What started with 47 possible solutions was narrowed down first 15, then two options, by city staff, a core project team of transit agencies and a stakeholder group.
Early this year, staff announced it preferred Alternative One: South 312th Street as the best opportunity to meet its goal. This is likely to get approval from the Federal Highway Administration. This plan would improve downtown traffic flow, requires only a handful of property acquisitions and includes road changes currently in the 20-year Capital Improvement Projects, project manager Maryanne Zukowski said.
The solution includes:
• Widening the South 320th Street/Interstate 5 interchange bridge.
• Installing a new bridge at South 312th Street.
• Extending South 312th Street east across Interstate 5 to Military Road.
• Modifying the South 320th Street/Interstate 5 north and south interchanges to add lanes that would run alongside the freeway the length of South 320th Street to South 312th Street. The lanes will allow motorists to access South 312th Street directly from the freeway — bypassing the city center — or travel forward onto new Interstate 5 on-ramps at South 312th Street.
• Widening South 312th Street to five lanes between 24th Avenue South and 28th Avenue South, between the north and south sides of Steel Lake Park.
"I lean (toward) moving forward with the 312th (Street) option," city council member Eric Faison said. "I say that because it's best for the community as a whole."
Residents who spoke at the city council meeting did not agree.
Laurie Hagedorn moved to 28th Avenue South this past June. She originally avoided Federal Way because of its heavy traffic, she said. When her family found a place near the lake in an area that does not appear overly congested with traffic, she committed to the city.
Now, Hagedorn is upset. Her real estate agent never told her about the City Center Access project, and Hagedorn did not research upcoming city projects before making her move, she said. She worries the road changes will bring increased traffic and crime.
"I'm feeling like I don't know anything about something that was a big huge surprise," she said. "I'm behind the ‘eight ball’ here in learning about the project."
The proposed five-lane street through Steel Lake Park — as opposed to the current two lanes — was the focus of other comments. The expansion would ruin the city's largest and most comprehensive public park, speakers said. It would endanger the park's pedestrian traffic and permanently change its serene atmosphere. It would not be fair to the community, longtime Steel Lake area resident Deanna Riddle said.
"It's a community," Riddle said. "It's not just some place a road can go through."
Some city council members were also alarmed by the street expansion. Council member Linda Kochmar said she thought the street would be three lanes.
Long time coming
Expanding that section of South 312th Street has been part of Federal Way's comprehensive plan since 1995, Zukowski said. At that time, a lengthy list of capital road improvement projects was established by staff and the city's former council members.
"That happens regardless of this (City Center Access) project," Zukowski said. "It's part of the city's plan, regardless."
After years of working on the project, staff hoped the council would give its approval to continue an environmental assessment on Alternative One.
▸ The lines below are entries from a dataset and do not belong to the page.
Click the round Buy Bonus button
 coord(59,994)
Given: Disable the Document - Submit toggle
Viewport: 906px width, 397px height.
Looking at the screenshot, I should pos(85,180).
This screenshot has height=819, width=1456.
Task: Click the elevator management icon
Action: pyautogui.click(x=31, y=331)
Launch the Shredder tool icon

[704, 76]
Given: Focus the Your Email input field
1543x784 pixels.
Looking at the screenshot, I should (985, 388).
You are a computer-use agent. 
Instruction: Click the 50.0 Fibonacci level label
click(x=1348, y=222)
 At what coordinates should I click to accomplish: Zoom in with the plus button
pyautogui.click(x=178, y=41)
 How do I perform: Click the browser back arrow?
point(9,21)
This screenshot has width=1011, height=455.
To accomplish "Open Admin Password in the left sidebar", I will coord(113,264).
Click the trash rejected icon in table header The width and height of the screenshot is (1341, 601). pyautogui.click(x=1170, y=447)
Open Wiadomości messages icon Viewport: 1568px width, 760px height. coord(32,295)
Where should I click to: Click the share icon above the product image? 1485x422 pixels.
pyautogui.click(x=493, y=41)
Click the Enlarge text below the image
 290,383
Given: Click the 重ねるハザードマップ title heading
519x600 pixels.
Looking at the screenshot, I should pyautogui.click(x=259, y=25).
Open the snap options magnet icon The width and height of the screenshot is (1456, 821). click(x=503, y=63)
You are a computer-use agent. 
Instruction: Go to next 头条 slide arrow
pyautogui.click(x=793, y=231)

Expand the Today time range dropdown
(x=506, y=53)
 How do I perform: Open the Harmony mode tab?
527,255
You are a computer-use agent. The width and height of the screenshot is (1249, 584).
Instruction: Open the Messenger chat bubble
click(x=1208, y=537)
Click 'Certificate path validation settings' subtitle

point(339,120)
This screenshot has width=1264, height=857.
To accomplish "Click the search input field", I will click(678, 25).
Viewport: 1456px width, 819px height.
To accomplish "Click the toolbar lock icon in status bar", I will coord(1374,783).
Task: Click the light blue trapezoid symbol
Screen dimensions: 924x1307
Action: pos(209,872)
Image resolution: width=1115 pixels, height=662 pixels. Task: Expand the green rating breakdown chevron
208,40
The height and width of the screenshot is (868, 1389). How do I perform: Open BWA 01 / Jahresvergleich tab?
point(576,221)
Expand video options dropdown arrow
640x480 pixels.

Once the council gives its go-ahead, the assessment will be completed on the preferred method; an Alternative Two option, which calls for changes at South 324th Street, will be discarded. Design work and construction for the South 312th Street option — to be completed in 15 to 20 years, depending on when the city acquires the money — will follow.
"I would rate this decision as one of the most challenging our council has faced and is going to face," city council member Jeanne Burbidge said.
The city council is prepared to make a decision at 7 p.m. March 17 at City Hall, 33325 8th Ave. S., on whether to allow staff to proceed with studies of the South 312th Street option. Staff will be present to answer questions from the city council and the public.